CONSIGNE ->
Pouvez-vous résumer en deux phrases l'extrait ci-dessous sur l'accord du 14 octobre entre MM. Berri et Hariri ?

EXTRAIT DU TEXTE ->
•••••

Le
14 octobre, l’orage était passé. Le ciel était redevenu
clair. Le président de la Chambre et le chef du gouvernement nous
l’ont annoncé conjointement à leur sortie du palais de Baabda.
Il leur a fallu quatre jours pour balayer les nuages. Nous pouvons respirer.
Qu’est-ce qui est arrivé? Mais c’est très simple: le
chef du Législatif et le chef de l’Exécutif se sont mis d’accord,
nous ont-ils annoncé, pour appliquer des décisions et des
lois qui étaient censées être appliquées normalement,
naturelle-ment, sans discussion et sans histoire depuis qu’elles ont été
adoptées, c’est-à-dire depuis des années, mais qui
ne l’avaient jamais été.
Pourquoi n’ont-elles jamais été exécutées?
On ne nous le dit pas.
Pourquoi le seront-elles désormais?
Parce que le chef du Législatif et le chef de l’Exécutif
se sont mis d’accord là-dessus. Pourquoi ne l’ont-ils pas fait plus
tôt?
Ils en ont discuté entre quatre murs et ils se sont entendus.
C’est “le régime démocratique”, ont proclamé à
tour de rôle les deux excellences sur le perron de Baabda.
M. Berri, se substituant à tout le parlement, a exercé
une pression publique sur M. Hariri et a obtenu de lui, dans l’intimité
de Baabda, des engagements.
M. Hariri, se substituant à tout le gouvernement, a cédé
et a pris des engagements qui (pour ce qu’on nous en révèle)
ne lui coûtent, en réalité, rien puisqu’il s’agit de
décisions et de lois depuis longtemps adoptées et qu’il a
des excuses pour ne les avoir jamais appliquées.
Maintenant, les choses suivront leur cours sous un ciel pur. Et les
excuses invoquées jusqu’ici ne le seront-elles pas de nouveau dans
un an?
***
Est-ce bien cela “le régime démocratique”?
On pourrait proposer aux étudiants de la Faculté
de droit le sujet suivant de travaux pratiques: à la lumière
des déclarations de MM. Berri et Hariri du 14 octobre, définissez
le régime politique libanais et décrivez son mode de fonctionnement.
M. Berri et M. Hariri, de leur côté, devraient prendre
la peine de clarifier un peu mieux ce qu’ils entendent par démocratie
parlementaire. Ils aideraient peut-être à refaire l’éducation
du citoyen libanais et à faciliter la tâche des professeurs
de Droit constitutionnel.
Mais, à tout bien considérer, est-ce bien nécessaire?
Il n’y a qu’à lire les journaux qui, tous les matins, depuis ce
fameux 14 octobre (et depuis toujours) remplissent leurs colonnes d’explications
et de spéculations concernant la querelle et la réconciliation
des premiers personnages de la République.

•••••

DONNÉES AFFICHÉES ->

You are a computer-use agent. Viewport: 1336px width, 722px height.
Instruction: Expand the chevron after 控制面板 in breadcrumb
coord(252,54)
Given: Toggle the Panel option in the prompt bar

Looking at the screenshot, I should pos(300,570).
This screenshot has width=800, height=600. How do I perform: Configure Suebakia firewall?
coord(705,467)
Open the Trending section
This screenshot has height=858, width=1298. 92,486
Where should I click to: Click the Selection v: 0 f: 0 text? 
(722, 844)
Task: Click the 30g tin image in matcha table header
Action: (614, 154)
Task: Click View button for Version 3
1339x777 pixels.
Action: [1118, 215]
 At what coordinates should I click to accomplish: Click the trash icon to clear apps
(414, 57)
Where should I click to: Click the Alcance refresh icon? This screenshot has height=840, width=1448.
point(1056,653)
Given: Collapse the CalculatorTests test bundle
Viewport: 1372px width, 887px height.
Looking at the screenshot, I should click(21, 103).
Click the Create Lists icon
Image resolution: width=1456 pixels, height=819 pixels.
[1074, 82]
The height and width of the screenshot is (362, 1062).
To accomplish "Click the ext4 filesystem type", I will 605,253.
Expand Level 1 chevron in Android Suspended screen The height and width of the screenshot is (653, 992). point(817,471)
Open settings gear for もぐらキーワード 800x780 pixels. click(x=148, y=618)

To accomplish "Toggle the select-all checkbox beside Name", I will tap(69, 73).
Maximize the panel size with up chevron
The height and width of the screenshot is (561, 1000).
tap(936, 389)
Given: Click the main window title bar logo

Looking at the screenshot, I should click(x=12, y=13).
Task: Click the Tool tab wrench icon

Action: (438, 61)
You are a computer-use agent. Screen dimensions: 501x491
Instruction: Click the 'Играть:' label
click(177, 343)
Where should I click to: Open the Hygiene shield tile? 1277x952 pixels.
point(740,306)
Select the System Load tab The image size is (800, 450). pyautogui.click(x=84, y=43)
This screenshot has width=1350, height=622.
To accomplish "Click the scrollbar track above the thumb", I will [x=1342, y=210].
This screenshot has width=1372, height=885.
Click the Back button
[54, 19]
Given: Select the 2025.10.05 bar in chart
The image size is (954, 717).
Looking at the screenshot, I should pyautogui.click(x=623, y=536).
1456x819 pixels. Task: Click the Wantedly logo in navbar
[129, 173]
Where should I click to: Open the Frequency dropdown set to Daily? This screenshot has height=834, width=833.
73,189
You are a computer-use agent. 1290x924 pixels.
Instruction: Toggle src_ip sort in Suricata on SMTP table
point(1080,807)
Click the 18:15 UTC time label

•••••

RÉPONSE RÉDIGÉE ->
Le 14 octobre, à leur sortie du palais de Baabda, le président de la Chambre, M. Berri, et le chef du gouvernement, M. Hariri, ont annoncé conjointement s'être mis d'accord pour appliquer des décisions et des lois adoptées depuis des années mais jamais exécutées. L'auteur se demande si c'est bien cela « le régime démocratique » qu'ils ont proclamé, relève que les engagements pris par M. Hariri ne lui coûtent rien et demande si les excuses invoquées jusqu'ici ne le seront pas de nouveau dans un an.